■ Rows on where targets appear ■
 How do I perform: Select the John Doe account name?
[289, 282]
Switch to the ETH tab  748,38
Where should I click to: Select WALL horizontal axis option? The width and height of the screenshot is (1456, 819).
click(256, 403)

■ Work to do ■
Reproduce all of the data above line for line, requests included, and scale every coordinate in the answers by 0.85, rounding each result to a whole number with halves rounded up. Leave the numbers in the requests unchanged.

■ Solved problem ■
 How do I perform: Select the John Doe account name?
[246, 240]
Switch to the ETH tab  636,32
Where should I click to: Select WALL horizontal axis option? The width and height of the screenshot is (1456, 819).
click(218, 343)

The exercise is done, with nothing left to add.